**THE TASK**
Please rewrite the part of the paper cuts post that begins at the words "A few days ago, a" and stops after "emotions, for sure.", with "cooking dinner" changed to "making supper".

** EXTRACT follows **

The Sting of Autism “Paper Cuts” | Responding to Kate (Finding Cooper’s Voice)

Kate, of Finding Cooper’s Voice, was recently doing an interview with a parent who has a kid on the spectrum. They were talking about all sorts of things, from the other parent’s story to how their story compares to Kate’s. It was a pretty typical conversation but then something was mentioned that really stood out to me.

They talked about how painful it can be to experience the little (and not so little) cuts of emotion that happen regularly as a parent of a child with autism. Things like seeing a neurotypical child that is the same age as your kid, and recognizing the massive differences that are there between them. How much that stings. How, at the beginning, that feels like a bad, bad cut. A serious injury. But over time, how it turns into something more like a paper cut. Yeah, paper cuts sting but they don’t require medical attention and they heal pretty quickly.

And boy, that analogy has STUCK WITH ME.

A few days ago, a new neighbor and her little girl came over. Elizabeth was playing on our front porch at the time. She was very happy to see this woman – this new person – talking to her older sister and daddy. I was in the kitchen cooking dinner at the time so I could hear some of what was being said by everyone, and everything Elizabeth was saying because she is very loud, lol. When I heard her say, “I love you, girl!! I love you, Mommy!!” I was a bit crushed. Elizabeth has started telling us that she loves us lately, just randomly throughout the day when she’s happy and feeling good. Hearing her say it to people she’d just met was sweet but it also stung because obviously I had thought it was unique and special for us.

I am glad that she acknowledges new people, welcomes them and shows she’s happy! But it made me sad, too. I experienced very mixed emotions, for sure.

That night, and the next morning, I started trying to deal with the emotions. I worked through exactly how I was feeling in an attempt to move on. I DO NOT want to find myself stuck in autism pain anymore – I was in survival mode for over two years because of it, and am only three months into a new life right now, so I am VERY careful to process things in a healthy and timely manner as they happen. So what Kate and the other parent had said about pains being like paper cuts came back to me and it really helped.

If I look at painful experiences as a sting that will get better sooner rather than later, I think it can really help me to move forward. Yeah, I can deal with paper cuts.

** End of EXTRACT **
** RECORDS SUPPLIED follows **

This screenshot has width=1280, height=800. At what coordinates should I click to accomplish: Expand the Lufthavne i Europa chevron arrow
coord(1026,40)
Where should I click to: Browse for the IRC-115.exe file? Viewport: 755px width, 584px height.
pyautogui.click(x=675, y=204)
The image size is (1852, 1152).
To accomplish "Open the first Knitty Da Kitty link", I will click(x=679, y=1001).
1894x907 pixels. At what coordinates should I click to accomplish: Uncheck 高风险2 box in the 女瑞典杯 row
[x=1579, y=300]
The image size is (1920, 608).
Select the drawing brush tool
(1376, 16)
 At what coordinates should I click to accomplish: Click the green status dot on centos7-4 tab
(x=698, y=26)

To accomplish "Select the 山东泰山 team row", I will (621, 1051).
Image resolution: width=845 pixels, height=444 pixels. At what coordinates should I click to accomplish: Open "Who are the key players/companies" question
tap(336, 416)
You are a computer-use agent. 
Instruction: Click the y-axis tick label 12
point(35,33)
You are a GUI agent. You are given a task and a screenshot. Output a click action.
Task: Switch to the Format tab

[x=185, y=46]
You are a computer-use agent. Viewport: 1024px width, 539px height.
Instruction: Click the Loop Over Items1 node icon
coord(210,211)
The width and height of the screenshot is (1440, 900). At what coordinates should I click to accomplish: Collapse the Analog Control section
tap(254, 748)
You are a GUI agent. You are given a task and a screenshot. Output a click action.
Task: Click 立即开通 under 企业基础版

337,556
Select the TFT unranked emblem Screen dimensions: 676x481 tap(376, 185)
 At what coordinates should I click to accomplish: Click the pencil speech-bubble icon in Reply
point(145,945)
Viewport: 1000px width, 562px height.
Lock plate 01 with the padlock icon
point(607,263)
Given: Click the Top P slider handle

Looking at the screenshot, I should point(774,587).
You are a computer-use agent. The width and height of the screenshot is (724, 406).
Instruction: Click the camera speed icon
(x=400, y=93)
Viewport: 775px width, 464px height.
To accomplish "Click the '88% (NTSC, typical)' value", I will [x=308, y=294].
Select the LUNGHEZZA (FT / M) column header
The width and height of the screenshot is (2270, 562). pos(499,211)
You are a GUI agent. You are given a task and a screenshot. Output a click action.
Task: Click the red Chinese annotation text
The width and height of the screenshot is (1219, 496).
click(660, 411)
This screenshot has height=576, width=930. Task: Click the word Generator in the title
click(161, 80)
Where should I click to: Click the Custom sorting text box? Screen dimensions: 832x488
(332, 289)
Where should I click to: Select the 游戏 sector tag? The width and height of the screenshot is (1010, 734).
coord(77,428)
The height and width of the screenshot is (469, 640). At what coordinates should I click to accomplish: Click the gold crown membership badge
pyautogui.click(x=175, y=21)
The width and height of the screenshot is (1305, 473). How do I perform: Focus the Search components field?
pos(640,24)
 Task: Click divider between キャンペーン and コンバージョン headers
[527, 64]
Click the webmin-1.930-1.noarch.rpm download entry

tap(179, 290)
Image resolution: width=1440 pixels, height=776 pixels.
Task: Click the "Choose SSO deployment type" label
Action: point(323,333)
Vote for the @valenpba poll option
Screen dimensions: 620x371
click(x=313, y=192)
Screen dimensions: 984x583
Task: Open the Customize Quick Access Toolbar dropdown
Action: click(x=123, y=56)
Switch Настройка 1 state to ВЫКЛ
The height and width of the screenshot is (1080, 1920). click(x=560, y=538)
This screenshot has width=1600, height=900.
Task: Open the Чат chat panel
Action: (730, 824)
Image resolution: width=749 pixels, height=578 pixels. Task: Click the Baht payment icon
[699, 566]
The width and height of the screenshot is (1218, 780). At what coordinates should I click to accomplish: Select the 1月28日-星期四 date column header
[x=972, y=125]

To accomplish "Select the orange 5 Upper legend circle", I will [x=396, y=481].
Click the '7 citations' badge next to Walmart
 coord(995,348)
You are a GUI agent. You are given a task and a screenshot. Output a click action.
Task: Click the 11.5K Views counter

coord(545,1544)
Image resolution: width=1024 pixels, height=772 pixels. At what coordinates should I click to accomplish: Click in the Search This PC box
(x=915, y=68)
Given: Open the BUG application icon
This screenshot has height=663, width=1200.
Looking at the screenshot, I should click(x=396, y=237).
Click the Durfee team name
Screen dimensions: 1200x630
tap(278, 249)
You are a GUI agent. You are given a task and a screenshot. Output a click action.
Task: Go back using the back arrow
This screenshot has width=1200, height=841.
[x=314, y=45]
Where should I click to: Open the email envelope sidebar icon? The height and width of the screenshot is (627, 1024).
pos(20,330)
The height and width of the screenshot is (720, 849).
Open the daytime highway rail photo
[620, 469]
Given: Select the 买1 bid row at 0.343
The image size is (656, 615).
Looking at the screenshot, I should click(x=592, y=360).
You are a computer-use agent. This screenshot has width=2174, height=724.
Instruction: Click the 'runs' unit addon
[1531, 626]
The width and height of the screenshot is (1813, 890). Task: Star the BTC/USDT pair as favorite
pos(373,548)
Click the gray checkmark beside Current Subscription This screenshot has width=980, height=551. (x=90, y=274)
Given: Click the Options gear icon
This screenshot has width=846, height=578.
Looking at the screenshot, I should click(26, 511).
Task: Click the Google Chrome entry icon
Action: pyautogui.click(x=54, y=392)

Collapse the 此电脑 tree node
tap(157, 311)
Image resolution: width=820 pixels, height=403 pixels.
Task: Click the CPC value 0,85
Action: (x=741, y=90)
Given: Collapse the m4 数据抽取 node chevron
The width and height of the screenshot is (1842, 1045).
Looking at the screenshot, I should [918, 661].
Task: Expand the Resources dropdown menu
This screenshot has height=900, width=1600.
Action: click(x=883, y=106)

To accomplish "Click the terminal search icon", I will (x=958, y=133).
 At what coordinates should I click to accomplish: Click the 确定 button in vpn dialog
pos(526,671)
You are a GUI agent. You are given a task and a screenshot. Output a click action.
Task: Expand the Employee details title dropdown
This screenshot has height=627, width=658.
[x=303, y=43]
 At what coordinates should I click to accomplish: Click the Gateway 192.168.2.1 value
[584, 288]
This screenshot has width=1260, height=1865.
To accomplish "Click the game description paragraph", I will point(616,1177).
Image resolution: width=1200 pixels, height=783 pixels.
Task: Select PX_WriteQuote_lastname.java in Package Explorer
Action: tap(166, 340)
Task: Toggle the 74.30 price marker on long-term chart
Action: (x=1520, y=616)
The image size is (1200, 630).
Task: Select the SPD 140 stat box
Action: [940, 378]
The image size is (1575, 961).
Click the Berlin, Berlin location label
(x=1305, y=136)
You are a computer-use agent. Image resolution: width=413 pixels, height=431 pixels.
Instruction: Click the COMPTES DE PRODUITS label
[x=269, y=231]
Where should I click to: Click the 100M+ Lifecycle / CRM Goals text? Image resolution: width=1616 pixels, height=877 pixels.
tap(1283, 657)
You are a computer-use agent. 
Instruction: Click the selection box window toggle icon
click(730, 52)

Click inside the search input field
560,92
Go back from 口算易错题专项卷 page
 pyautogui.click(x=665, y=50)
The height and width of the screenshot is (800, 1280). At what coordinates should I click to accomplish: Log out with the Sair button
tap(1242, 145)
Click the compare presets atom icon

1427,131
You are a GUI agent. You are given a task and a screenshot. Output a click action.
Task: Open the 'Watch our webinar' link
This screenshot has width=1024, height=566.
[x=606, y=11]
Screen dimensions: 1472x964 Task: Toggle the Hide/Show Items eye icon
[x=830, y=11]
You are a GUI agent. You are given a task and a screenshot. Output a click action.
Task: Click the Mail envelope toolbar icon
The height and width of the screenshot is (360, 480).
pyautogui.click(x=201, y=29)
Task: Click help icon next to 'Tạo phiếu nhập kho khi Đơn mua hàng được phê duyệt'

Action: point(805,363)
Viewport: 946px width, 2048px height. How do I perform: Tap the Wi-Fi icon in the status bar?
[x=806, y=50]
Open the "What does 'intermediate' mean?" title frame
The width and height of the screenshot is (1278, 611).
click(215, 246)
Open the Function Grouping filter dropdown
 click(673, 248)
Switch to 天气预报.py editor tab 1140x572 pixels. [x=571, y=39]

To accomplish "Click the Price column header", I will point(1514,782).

** End of RECORDS SUPPLIED **

**SOLUTION BELOW**
A few days ago, a new neighbor and her little girl came over. Elizabeth was playing on our front porch at the time. She was very happy to see this woman – this new person – talking to her older sister and daddy. I was in the kitchen making supper at the time so I could hear some of what was being said by everyone, and everything Elizabeth was saying because she is very loud, lol. When I heard her say, “I love you, girl!! I love you, Mommy!!” I was a bit crushed. Elizabeth has started telling us that she loves us lately, just randomly throughout the day when she’s happy and feeling good. Hearing her say it to people she’d just met was sweet but it also stung because obviously I had thought it was unique and special for us.

I am glad that she acknowledges new people, welcomes them and shows she’s happy! But it made me sad, too. I experienced very mixed emotions, for sure.